**Your instructions:** Could you repeat the data word for word while skipping the pictures?

**Materials provided:**
□ □ □ □

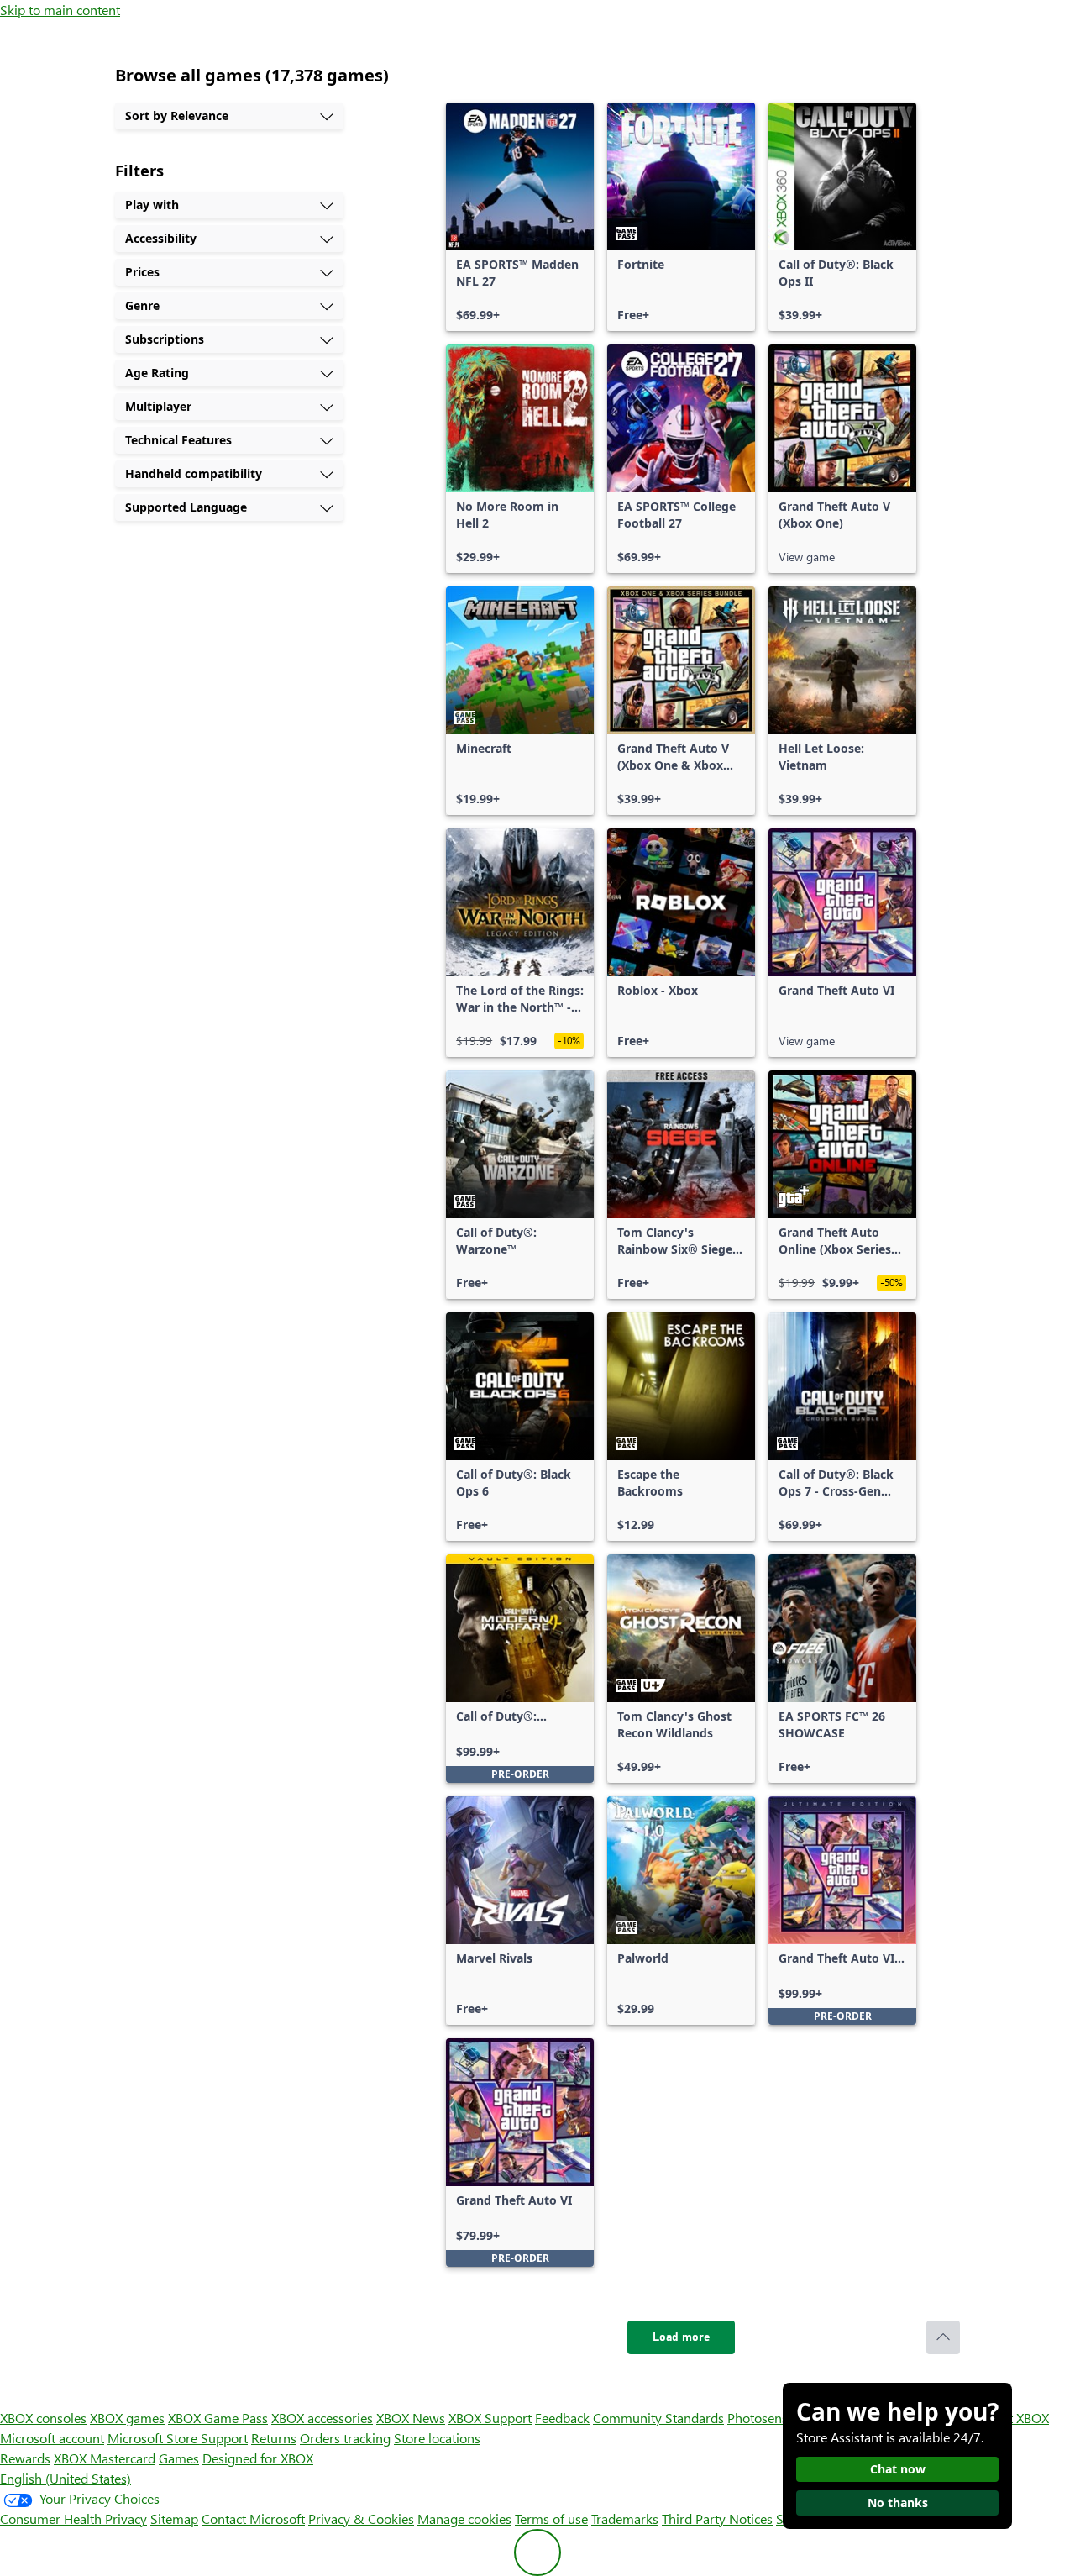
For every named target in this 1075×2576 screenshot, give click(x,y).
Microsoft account (52, 2438)
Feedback (562, 2417)
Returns (273, 2438)
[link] (520, 217)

□ □ □ □

**Exercise solution:**
For every named target in this 1075×2576 screenshot, give click(x,y).
Microsoft account (52, 2438)
Feedback (562, 2417)
Returns (273, 2438)
[link] (520, 217)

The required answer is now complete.